There followed kiss after heavy drugging kiss that seemed to dissolve her muscle and melt every bone. When he finally lifted his head, there was no more strength left in her to think or imagine or even support her own weight, and she nodded forward to lean weakly against his chest.
“You should have told me,” he whispered beside her ear.
“Told you what?” she murmured.
“That you needed a thorough kissing.”
“But—I didn’t.”
“Oh, but you did, menina, and you should always have what you need.”r />
Philadelphia closed her eyes. She felt as though she were hanging over the edge of an abyss, her fingernails raking flinty granite in a desperate bid for purchase. His kisses left her exhilarated, yet with such marginal control that she had to set her teeth in her lower lip to keep from begging him for more.
“I don’t understand anything anymore,” she complained as an unforgivable tear bloomed from up under the sealed edges of her lashes. “Least of all myself.”
Eduardo lifted her head and smiled at the great perplexed misery on her face. “The answer is so simple, menina, that I believe I must demonstrate it for you very soon or go mad. But first I must, as you norteamericanos say, see a man about a dog.”
“I never say that,” she protested as he shifted on the seat and gently pressed her back into the corner.
“Mrs. Ormstead will wish to know all about the Doggets’ evening,” he said in a voice remarkably free of the sweet agony under which his body labored. “You can entertain her with stories of our misadventures while I am gone.”
“What will you do?” she asked, half-distracted by the discovery of a sticky substance clinging to her cheeks.
“Nothing that should concern you, menina.”
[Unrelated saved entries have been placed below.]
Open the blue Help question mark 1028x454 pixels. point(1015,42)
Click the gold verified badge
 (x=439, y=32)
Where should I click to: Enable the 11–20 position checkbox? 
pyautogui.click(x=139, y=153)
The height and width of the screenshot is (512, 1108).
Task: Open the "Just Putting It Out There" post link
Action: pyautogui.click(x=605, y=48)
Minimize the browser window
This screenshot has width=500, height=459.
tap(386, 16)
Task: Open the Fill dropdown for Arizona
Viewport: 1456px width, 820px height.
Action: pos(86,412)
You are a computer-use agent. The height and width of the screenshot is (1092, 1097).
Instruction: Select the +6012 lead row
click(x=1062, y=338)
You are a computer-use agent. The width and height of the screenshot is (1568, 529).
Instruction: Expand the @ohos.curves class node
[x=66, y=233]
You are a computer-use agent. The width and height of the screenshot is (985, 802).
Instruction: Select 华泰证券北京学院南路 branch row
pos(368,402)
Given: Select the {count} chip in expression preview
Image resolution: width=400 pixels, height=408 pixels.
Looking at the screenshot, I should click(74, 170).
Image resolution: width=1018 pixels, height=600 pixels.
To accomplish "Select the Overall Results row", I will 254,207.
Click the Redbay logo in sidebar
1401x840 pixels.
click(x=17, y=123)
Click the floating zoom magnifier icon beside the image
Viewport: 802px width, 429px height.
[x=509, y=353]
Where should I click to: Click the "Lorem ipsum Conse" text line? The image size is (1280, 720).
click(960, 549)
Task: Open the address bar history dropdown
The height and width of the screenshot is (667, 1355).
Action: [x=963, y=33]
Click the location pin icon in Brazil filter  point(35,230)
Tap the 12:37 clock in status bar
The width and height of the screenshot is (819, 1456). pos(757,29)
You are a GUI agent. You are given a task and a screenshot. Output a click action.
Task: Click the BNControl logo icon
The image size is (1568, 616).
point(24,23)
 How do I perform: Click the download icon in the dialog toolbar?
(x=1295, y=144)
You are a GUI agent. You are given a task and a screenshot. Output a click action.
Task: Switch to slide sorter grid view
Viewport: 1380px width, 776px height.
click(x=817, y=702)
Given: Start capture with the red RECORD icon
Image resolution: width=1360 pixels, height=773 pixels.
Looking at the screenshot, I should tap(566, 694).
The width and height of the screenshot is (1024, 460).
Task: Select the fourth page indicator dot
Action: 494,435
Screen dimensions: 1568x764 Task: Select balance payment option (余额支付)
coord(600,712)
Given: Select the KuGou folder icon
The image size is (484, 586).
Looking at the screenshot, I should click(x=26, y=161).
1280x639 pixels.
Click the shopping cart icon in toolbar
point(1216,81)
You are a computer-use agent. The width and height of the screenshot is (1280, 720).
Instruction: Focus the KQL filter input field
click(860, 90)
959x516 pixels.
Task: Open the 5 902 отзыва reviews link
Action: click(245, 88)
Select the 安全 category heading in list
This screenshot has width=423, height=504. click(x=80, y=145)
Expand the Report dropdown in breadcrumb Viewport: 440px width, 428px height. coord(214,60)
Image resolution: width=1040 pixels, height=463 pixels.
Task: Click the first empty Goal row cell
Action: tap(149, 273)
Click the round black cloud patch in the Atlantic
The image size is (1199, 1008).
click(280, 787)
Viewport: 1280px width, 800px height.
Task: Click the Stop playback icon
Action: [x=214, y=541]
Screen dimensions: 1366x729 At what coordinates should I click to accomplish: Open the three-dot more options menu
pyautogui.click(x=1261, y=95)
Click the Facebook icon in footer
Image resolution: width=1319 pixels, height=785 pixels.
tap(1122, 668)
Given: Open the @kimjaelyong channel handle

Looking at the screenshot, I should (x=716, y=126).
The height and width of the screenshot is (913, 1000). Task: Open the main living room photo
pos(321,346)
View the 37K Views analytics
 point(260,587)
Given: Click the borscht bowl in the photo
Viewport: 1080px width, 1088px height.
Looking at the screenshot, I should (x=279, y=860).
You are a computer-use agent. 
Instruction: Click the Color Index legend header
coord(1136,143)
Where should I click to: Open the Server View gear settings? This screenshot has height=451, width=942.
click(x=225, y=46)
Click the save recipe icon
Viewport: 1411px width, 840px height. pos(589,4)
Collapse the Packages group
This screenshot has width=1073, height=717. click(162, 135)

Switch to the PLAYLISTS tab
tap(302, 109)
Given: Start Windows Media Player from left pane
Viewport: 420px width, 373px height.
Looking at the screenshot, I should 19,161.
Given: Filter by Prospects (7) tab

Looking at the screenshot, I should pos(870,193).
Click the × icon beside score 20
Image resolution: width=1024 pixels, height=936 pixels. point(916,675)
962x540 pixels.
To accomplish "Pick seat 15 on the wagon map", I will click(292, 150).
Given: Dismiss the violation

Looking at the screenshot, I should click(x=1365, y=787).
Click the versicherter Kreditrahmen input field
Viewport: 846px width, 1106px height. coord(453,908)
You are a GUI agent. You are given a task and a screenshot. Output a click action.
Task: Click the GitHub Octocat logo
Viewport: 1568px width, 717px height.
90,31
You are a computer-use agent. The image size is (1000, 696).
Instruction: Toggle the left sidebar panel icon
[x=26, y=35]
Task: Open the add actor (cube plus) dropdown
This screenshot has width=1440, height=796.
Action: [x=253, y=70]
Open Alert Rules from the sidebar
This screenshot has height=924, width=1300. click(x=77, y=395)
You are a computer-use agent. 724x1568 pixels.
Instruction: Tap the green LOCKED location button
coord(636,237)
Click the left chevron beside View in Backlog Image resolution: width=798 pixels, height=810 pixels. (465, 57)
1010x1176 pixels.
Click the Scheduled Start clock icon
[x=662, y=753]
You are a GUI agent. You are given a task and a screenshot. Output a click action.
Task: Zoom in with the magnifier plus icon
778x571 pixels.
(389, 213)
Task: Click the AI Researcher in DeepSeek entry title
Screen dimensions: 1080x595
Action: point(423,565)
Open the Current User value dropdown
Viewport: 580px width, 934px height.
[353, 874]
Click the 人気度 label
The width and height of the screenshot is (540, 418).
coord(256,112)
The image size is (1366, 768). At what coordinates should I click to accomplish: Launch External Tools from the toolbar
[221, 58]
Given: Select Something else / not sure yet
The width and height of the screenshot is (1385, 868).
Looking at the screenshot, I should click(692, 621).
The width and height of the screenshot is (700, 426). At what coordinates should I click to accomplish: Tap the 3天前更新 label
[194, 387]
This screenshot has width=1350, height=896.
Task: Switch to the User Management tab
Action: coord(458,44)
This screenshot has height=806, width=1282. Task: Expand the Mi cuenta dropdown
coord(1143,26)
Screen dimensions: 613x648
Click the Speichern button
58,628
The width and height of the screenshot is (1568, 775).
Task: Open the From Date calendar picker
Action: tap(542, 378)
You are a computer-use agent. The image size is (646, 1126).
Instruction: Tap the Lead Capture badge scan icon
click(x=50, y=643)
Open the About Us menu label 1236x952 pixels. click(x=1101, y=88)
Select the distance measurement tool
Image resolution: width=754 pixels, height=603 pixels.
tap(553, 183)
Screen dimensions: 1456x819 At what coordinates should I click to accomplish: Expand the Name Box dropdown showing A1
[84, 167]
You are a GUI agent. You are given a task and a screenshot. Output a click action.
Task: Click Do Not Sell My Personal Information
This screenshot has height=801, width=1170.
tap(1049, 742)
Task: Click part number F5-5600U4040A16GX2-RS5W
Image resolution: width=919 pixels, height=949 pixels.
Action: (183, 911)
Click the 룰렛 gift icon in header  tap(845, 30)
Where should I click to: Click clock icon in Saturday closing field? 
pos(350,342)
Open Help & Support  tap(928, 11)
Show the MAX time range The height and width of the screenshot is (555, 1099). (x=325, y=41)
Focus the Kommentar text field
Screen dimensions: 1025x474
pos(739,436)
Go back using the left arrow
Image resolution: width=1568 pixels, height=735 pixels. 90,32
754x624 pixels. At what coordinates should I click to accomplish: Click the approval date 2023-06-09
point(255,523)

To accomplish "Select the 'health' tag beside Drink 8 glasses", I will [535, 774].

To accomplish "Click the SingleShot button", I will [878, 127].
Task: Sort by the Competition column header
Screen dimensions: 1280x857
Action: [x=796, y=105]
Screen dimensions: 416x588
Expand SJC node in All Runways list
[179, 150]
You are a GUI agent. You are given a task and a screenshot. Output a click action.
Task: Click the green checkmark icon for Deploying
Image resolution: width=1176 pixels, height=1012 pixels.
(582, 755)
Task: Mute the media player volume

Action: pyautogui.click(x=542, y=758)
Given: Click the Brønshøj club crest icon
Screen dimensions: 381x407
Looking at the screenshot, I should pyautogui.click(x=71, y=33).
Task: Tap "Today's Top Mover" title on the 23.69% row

“Oh, very well, be mysterious. But don’t expect me to wait up for you. I shall be in bed.”
“Then when I return I will most certainly go straight to bed.”
The tone of his voice made her look up into his dark eyes which gleamed like dewy sloe plums. Afraid and unwilling to learn if, in reading between the lines of his declaration, there was a reference to his coming to her bed, she looked away in silence.
Eduardo longed to embrace her, to hold her close and make her believe what he sensed she was beginning to doubt—the sincerity of the passion he felt for her—even though the wet imprint of his kisses remained on her mouth. But he didn’t. The carriage was drawing up before the Ormstead mansion. If he touched her again, he knew he wouldn’t be able to stop and then the cabby would be treated to a sight that would be the talk of the Fifth Avenue hackney trade by morning.